There are two main components to the object mapper. Since the mapper is configured via XML, clearly I need something to read in the XML and initialize the domain model. Because I’m constrained to C# 2.0, I used an XmlReader. To handle malformed mapping XML documents, I wrote an XSD schema and validate incoming XML before parsing.

Each node triggers the creation of a domain object. Each Source and Target is implemented with the Composite pattern as an Element. Sources are comprised of Targets, and Targets are comprised of leaf elements like property mappings.

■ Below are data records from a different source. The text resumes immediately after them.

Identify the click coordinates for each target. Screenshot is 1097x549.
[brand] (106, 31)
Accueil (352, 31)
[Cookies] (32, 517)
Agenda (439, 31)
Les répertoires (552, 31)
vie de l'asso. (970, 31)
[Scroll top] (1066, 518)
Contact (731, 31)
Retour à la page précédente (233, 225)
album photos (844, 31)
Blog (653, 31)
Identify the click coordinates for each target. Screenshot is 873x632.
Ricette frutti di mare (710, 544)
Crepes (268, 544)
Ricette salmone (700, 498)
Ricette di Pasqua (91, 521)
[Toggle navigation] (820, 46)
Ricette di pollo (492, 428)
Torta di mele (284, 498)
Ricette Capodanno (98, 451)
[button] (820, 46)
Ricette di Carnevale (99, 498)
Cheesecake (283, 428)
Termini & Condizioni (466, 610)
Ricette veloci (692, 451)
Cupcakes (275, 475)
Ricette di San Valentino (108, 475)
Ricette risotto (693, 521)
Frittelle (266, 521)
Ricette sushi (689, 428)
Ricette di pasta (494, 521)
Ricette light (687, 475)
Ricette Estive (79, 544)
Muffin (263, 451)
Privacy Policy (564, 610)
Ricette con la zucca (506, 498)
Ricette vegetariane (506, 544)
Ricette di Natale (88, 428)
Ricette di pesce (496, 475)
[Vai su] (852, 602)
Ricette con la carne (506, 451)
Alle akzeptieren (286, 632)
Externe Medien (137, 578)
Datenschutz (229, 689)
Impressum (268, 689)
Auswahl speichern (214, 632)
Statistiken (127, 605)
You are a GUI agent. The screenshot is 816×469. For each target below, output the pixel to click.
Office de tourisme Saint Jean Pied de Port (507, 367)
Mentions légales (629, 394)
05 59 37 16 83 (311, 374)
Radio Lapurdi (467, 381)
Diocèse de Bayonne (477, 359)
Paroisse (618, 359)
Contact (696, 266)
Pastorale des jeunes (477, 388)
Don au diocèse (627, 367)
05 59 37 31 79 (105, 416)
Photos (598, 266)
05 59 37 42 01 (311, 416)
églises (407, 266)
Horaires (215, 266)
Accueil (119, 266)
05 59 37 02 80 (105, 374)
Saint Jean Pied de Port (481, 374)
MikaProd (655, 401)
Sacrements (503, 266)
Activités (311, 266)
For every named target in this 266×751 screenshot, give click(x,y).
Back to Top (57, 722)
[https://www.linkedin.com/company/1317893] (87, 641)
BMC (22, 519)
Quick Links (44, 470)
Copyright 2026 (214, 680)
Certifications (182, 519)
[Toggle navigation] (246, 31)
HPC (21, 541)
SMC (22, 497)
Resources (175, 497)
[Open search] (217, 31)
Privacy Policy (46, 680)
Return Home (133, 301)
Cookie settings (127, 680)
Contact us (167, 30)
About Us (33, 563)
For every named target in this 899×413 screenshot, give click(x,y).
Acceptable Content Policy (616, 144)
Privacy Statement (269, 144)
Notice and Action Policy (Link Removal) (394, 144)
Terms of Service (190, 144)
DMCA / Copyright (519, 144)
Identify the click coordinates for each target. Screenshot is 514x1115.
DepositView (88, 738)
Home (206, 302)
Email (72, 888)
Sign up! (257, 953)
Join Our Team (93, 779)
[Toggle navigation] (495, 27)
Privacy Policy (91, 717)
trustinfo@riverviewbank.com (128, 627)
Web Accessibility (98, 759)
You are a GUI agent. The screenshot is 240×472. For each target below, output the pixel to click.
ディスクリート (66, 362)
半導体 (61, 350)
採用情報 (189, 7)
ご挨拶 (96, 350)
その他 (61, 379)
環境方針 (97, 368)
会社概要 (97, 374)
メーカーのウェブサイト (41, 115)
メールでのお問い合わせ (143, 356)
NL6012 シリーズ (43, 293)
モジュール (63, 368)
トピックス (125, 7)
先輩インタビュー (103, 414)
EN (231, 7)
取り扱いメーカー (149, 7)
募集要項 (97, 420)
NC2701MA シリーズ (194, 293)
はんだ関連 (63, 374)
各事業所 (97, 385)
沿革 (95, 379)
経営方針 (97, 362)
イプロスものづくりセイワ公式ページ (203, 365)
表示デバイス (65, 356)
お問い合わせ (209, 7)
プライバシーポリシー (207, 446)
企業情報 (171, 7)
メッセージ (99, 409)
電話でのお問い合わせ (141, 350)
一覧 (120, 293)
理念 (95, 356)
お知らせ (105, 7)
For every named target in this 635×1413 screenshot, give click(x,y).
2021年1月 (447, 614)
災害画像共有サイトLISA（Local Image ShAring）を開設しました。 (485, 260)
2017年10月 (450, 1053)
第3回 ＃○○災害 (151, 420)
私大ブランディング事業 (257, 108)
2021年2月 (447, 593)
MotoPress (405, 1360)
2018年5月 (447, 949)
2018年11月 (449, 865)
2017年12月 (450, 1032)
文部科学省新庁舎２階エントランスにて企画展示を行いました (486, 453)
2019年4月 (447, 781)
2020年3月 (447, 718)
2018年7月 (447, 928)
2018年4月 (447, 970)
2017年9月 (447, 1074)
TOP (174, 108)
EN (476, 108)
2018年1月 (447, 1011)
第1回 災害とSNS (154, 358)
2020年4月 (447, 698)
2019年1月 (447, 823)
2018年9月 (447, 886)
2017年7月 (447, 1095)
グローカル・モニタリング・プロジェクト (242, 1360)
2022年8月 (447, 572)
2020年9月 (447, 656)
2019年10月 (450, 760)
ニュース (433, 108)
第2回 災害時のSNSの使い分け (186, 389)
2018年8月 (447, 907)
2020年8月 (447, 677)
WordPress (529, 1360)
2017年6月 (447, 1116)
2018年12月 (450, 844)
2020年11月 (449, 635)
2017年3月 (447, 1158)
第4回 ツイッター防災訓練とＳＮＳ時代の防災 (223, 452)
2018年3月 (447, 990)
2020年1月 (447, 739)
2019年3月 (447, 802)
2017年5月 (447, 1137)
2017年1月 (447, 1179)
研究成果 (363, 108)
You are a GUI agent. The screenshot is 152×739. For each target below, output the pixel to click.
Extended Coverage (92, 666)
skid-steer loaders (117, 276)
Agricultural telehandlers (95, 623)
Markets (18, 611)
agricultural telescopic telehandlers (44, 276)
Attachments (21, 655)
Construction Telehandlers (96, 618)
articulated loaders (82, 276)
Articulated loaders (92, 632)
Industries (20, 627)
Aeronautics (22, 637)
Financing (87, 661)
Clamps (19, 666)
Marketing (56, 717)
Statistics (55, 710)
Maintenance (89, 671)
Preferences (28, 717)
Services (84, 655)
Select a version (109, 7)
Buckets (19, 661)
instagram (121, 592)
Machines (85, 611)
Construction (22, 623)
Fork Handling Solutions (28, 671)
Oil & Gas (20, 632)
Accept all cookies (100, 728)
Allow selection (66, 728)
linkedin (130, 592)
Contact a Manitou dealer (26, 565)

Each component of the Element Composite exposes an Execute method that calls a Command. There are two sets of commands: one working on objects, the other on elements (properties or fields). For example, there is an ObjectSetter, that simply sets the target to the source. Correspondingly, an ElementSetter sets the target property value to the source property’s value.

Other types of Commands include an ObjectConverter, which invokes the conversion Function on the source and sets the target object equal to the result, and an ElementInjector, which sets a target element equal to a value specified in the mapping XML.

Array transformations are handled by way of a Decorator, which handles the invocation of the decorated Command on each element in the array.